Analisis sudut pandang Hella
Hella tidak berdiri sebagai orang Barat yang selalu membela atau sepaham dengan orang-orang Belanda pada umumnya. Pertama, dari sudut pandang anak-anak, kemanusiaan dapat dilihat secara jernih dan tulus. Tidak seperti orang dewasa (Belanda) pada umumnya yang sudah punya persepsi tentang bagaimana berkehidupan yang baik (ala mereka), ia menggemari kegiatan-kegiatan yang mungkin pada saat itu tidak lazim dilakukan anak-anak Belanda, hal ini terlihat ketika ia menggambarkan Oeroeg:
1. ia pandai berhadapan dengan binatang, menangkap dan membawa binatang itu tanpa cedera;
2. ia tidak suka mengurus binatang itu;
3.ia senang mengganggu kepiting dengan jerami;
4.ia paling suka perkelahian binatang berbeda jenis;
5. ia tidak memiliki perasaan orang Barat yang sering ingin menolong dan menghargai binatang karena merasakan kedekatan dengan binatang. (h.12)
Hal kedua adalah seorang anak kecil lebih mampu melihat nilai-nilai pertemanan yang tidak tunduk pada perbedaan bahasa dan bangsa, hal ini terlihat ketika narator berusaha meyakinkan ayahnya untuk ikut menyekolahkan Oeroeg, namun awalnya ditolak dengan alasan bahwa Oereog harus belajar Bahasa Belanda (yang santun).

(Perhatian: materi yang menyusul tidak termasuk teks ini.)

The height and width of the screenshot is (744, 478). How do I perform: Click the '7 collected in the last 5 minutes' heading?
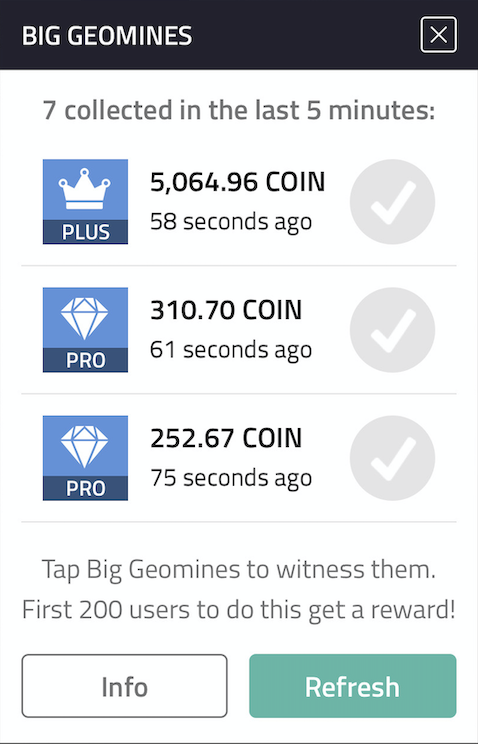click(239, 110)

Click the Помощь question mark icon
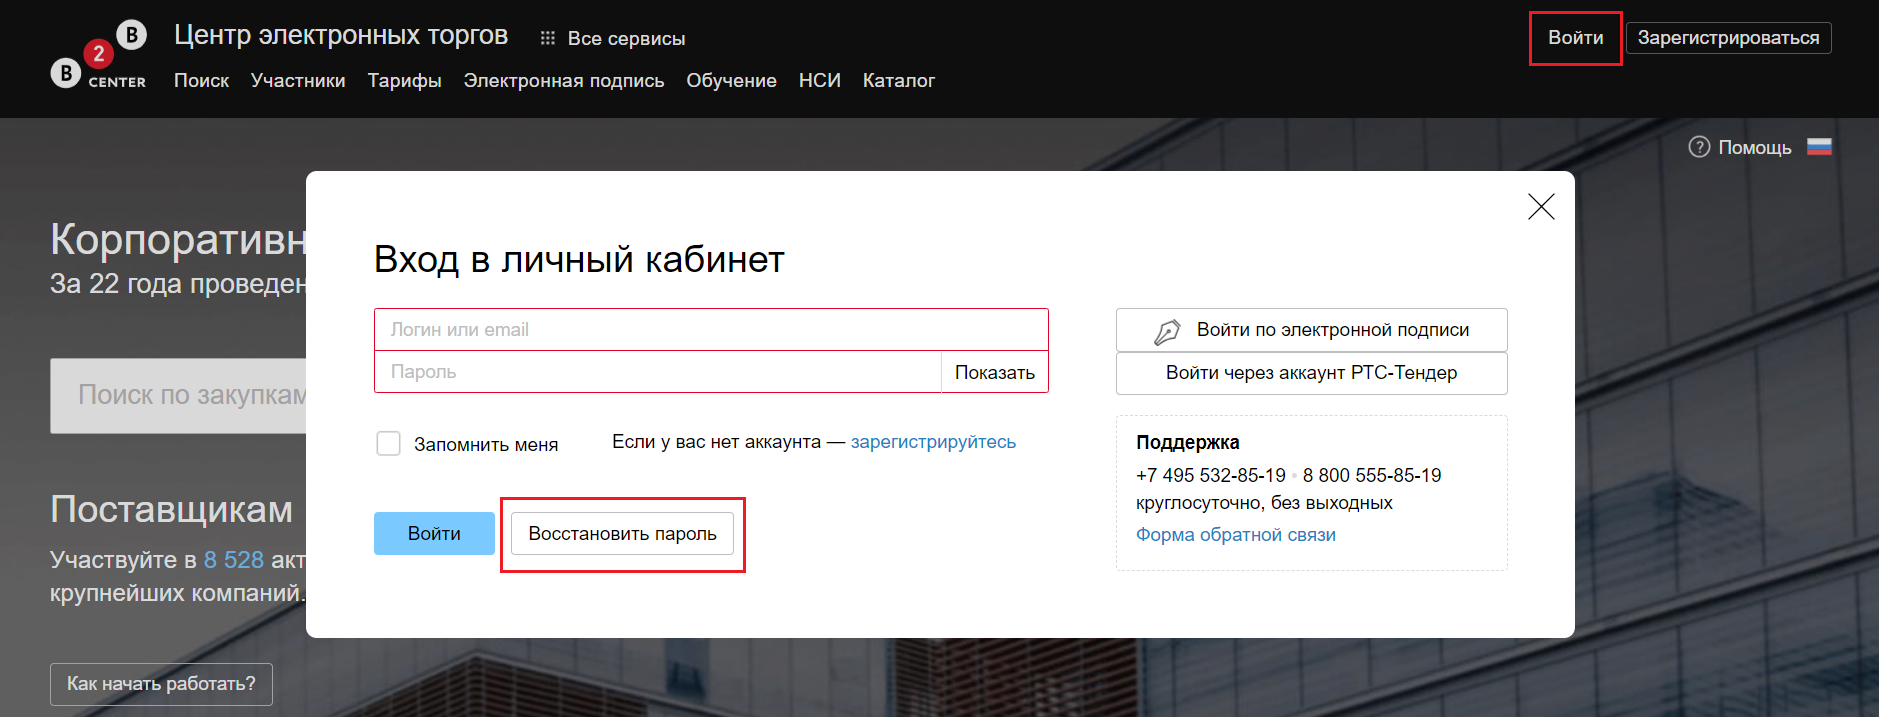[x=1698, y=147]
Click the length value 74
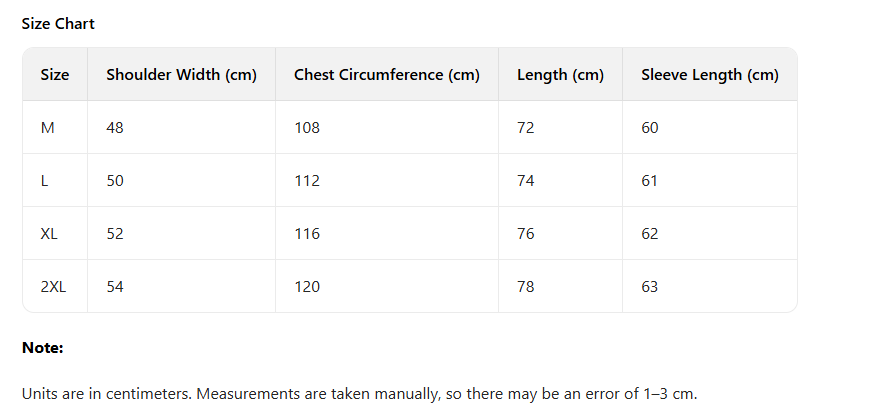889x419 pixels. tap(525, 181)
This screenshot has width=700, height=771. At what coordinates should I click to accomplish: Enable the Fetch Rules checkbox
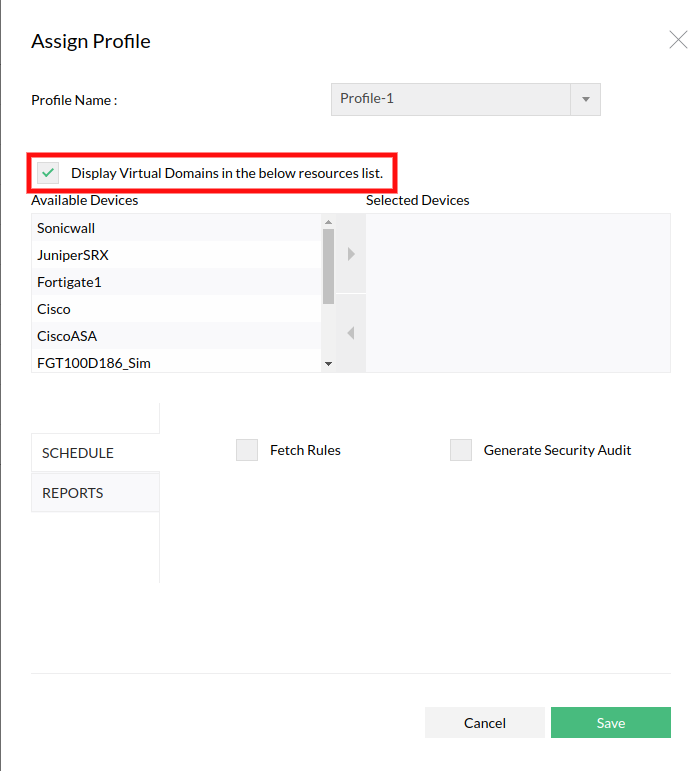(x=247, y=450)
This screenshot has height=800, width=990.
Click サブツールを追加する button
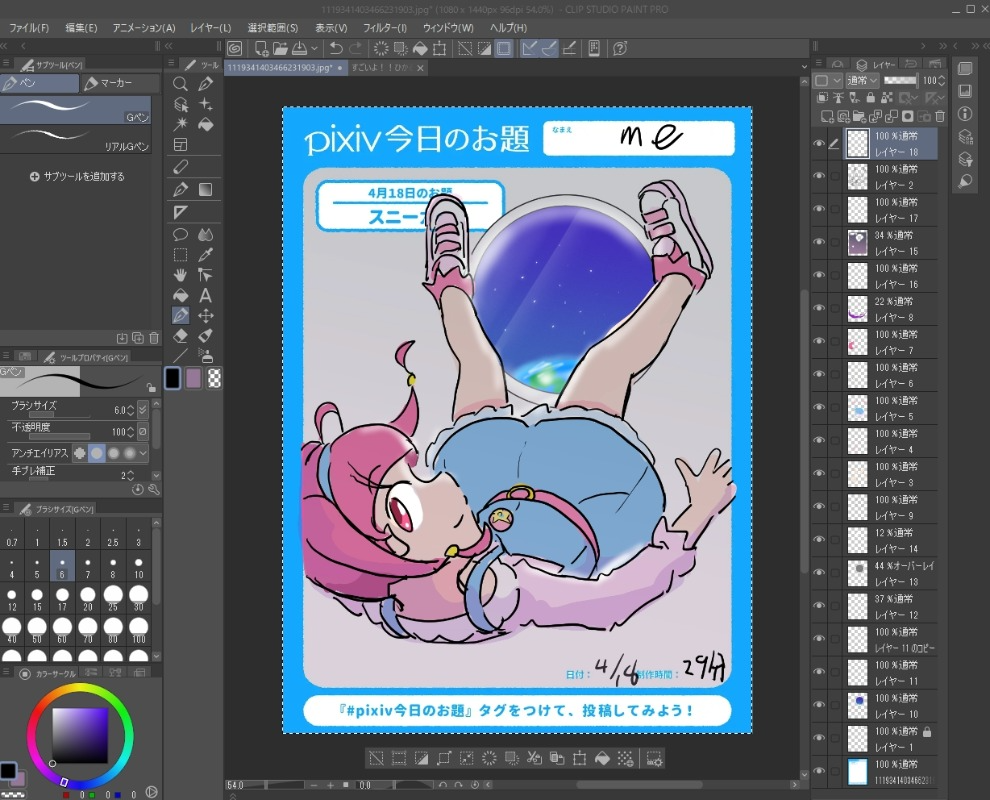tap(77, 176)
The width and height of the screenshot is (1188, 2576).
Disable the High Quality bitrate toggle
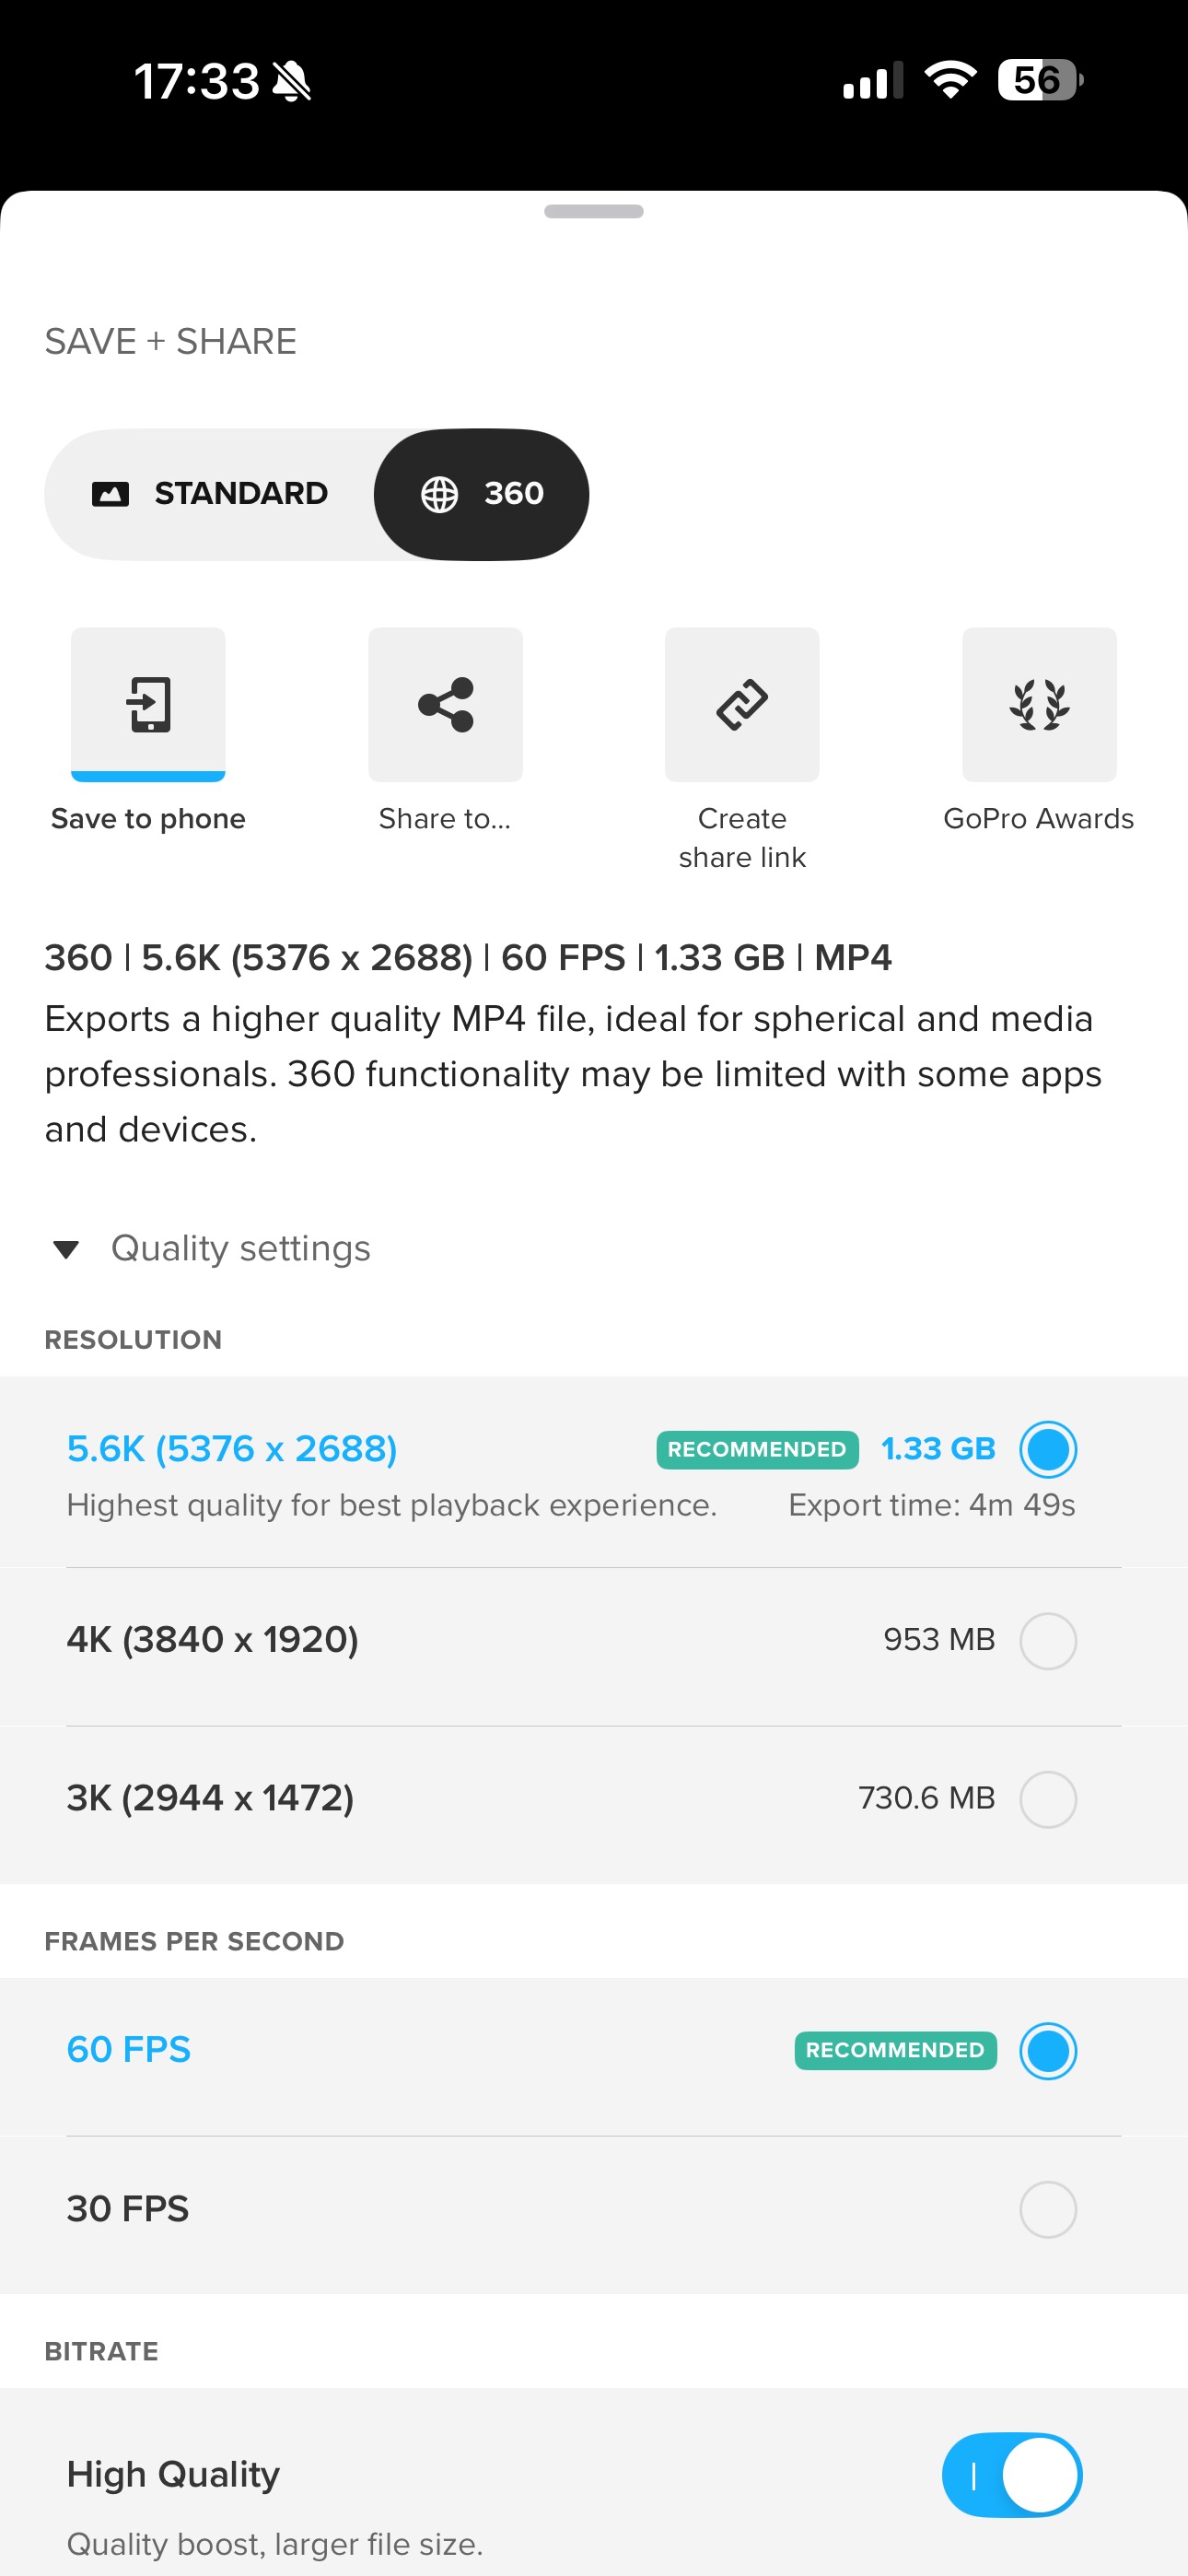[1012, 2475]
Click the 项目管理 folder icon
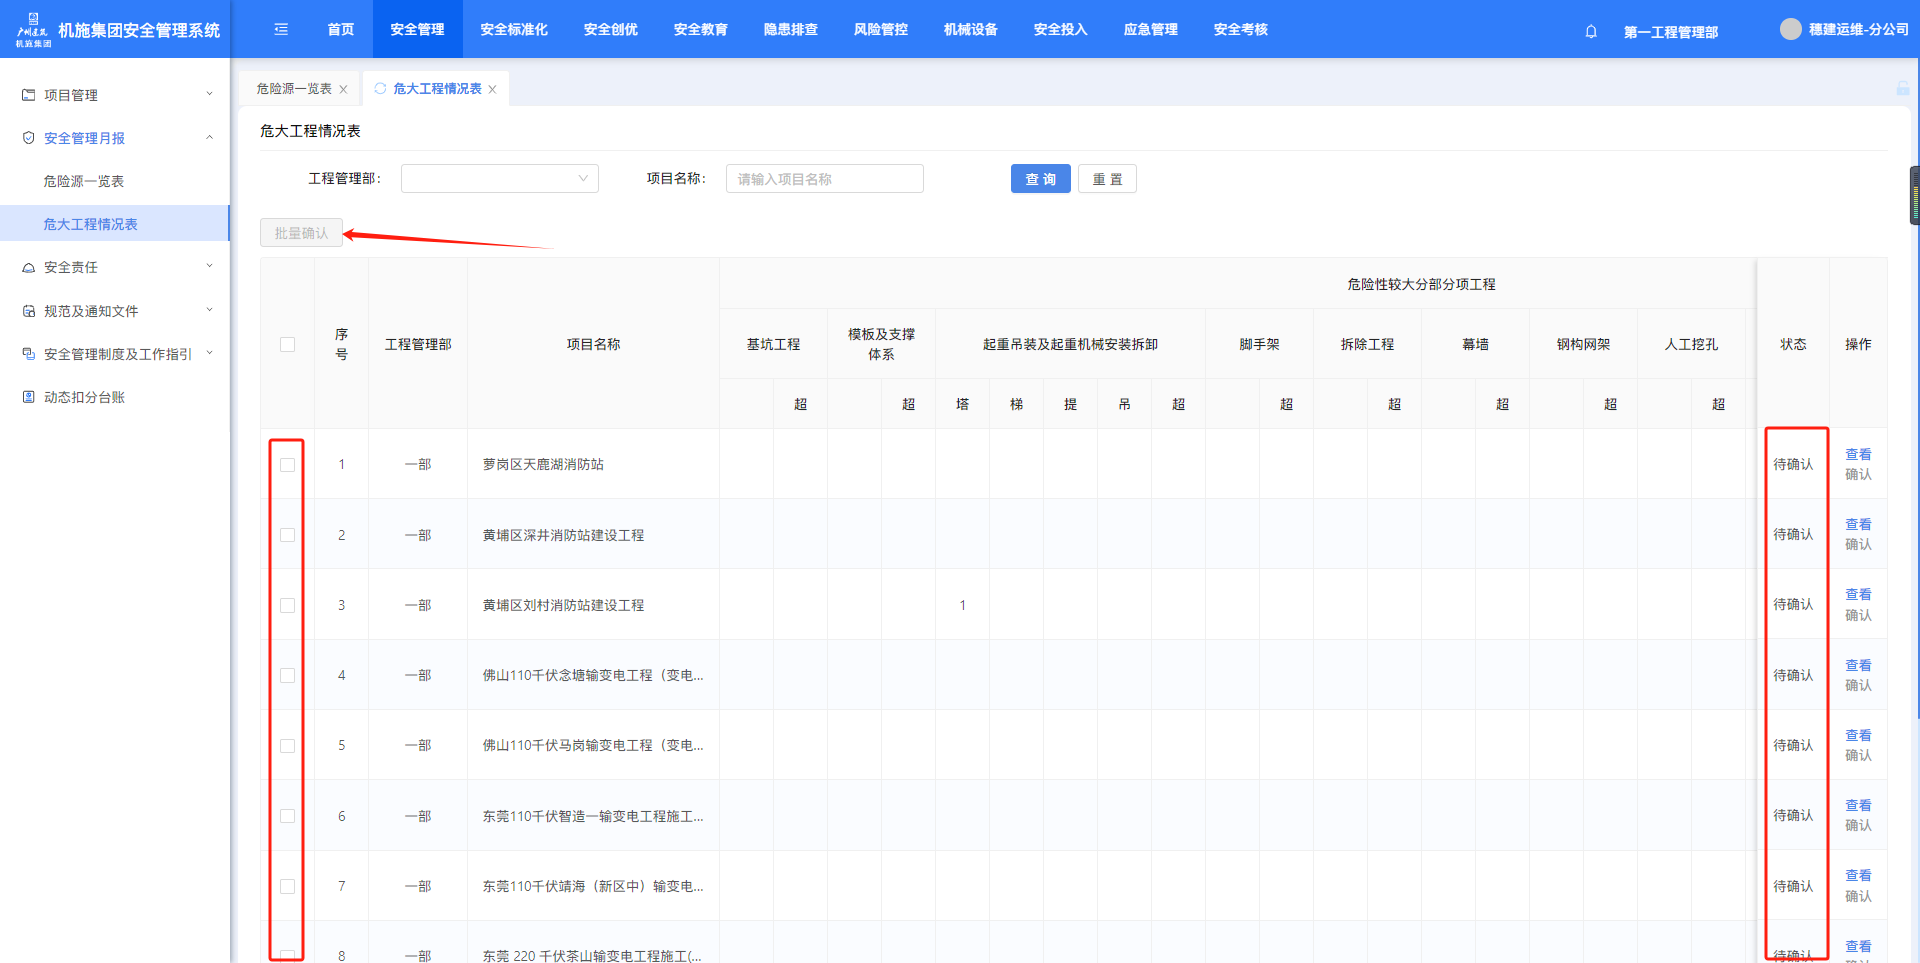The image size is (1920, 963). [x=29, y=95]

Narator adalah seorang anak Administrateur perkebunan teh di sebuah wilayah di Sukabumi, Jawa Barat. Ia berteman dengan Oeroeg, pribumi, anak dari mandor yang bekerja di perkebunan teh tersebut. Ayah si narator mendatangkan guru bahasa Belanda khusus ke kediamannya sebelum masuk sekolah formal, namanya Mijnheer Bolinger. Ayahnya tidak memperbolehkan Oeroeg untuk ikut belajar bersama, sesekali ibunya mengusir Oeroeg bila sedang belajar, namun Oereoeg akan kembali lagi ke ruangan belajar sambil berdiri di antara pot-pot bunga. Suatu hari keluarga narrator kedatangan tamu. Salah seorang dari mereka mengusulkan agar bertamasya ke Telaga Hideung, Telaga Hitam, yang letaknya di gunung. Pada saat itu Telaga Hideung disertai dengan mitos yang menyeramkan yaitu tempat berkumpul roh-roh jahat dan arwah-arwah. Nenek Gombel-vampir berwujud wanita tua yang mengintai anak-anak yang telah mati-menghuni tempat itu (h.23). Dalam imajinasi anak-anak, narator bersama Oeroeg berencana mendatangi Telaga Hideung untuk membasmi makhluk-makhluk itu. Akhirnya keluarga narator dan tamu-tamu tersebut pergi ke Telaga Hideung, namun, suatu insiden besar terjadi. Ketika mengantar rombongan tersebut, Deppoh, ayah Oeroeg meninggal karena tenggelam ketika berusaha menyelamatkan narator sewaktu tercebur di telaga itu.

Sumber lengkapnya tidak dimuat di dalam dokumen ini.